The restaurant industry continues to do a higher percentage of their business out of the drive-thru and via delivery. The restaurant industry, although booming prior to the pandemic, was also overbuilt. According to Fortune magazine, in 2020 more than 110,000 eating and drinking establishments in the United States closed for business—temporarily or permanently.**
Restaurant owners have been very creative, trying new and different strategies and adapting to the new normal. The foodservice industry is resilient— it was 1.1% larger in July 2021 than July 2019, and 31% larger compared to 2020 according to Technomic’s TIndex (an index on total foodservice industry reported monthly).
There is a strong desire to return to normal among consumers. Las Vegas was empty, but once restrictions were removed it was at 100% guest capacity two weeks later. Staffing, however, is very difficult; many of those casino workers found other employment.
Mergers and Acquisitions
It has been a busy year in acquisitions. Consolidation amongst all categories will continue.
Sanderson Farms is being purchased for $4.53 billion in a transaction that will combine Sanderson and Wayne Farms, a subsidiary of Continental Grain Co. Cargill is also a partner in the deal.
Other deals include Hormel Foods’ $3.35 billion acquisition of Planters from Kraft Heinz, Biosev acquisition of Raizen Energia for $670.1 million, Al Ghurair Foods/Al Rajhi Holding Group’s acquisition of Third Milling for $200 million, Opotiki Packing acquiring Coolstorage by Seeka for $59 million, and Barilla Holding’s acquisition of Pasta Evangelists for $48.73 million.
Transportation continues to be a major challenge. Products or packaging coming in from overseas are backed up at ports around the U.S., availability of truck drivers is very limited, and labor is very tight. Workers who were laid off during COVID found different employment, and finding skilled labor to replace them is very difficult.

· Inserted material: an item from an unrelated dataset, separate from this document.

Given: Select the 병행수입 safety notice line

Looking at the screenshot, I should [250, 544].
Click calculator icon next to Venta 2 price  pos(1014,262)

Spurred by major cost increases from many sources including transportation, ingredients, corrugated, labor, and energy, food manufacturers are doing what they can to recover their increased costs. In the food business, prices go up slowly and fall quickly if demand softens. The Asterisk Years will change consumption patterns forever. We live in a global economy; things will continue to change quickly by circumstances beyond our control. Those companies that are forward-thinking and not just reacting will prosper.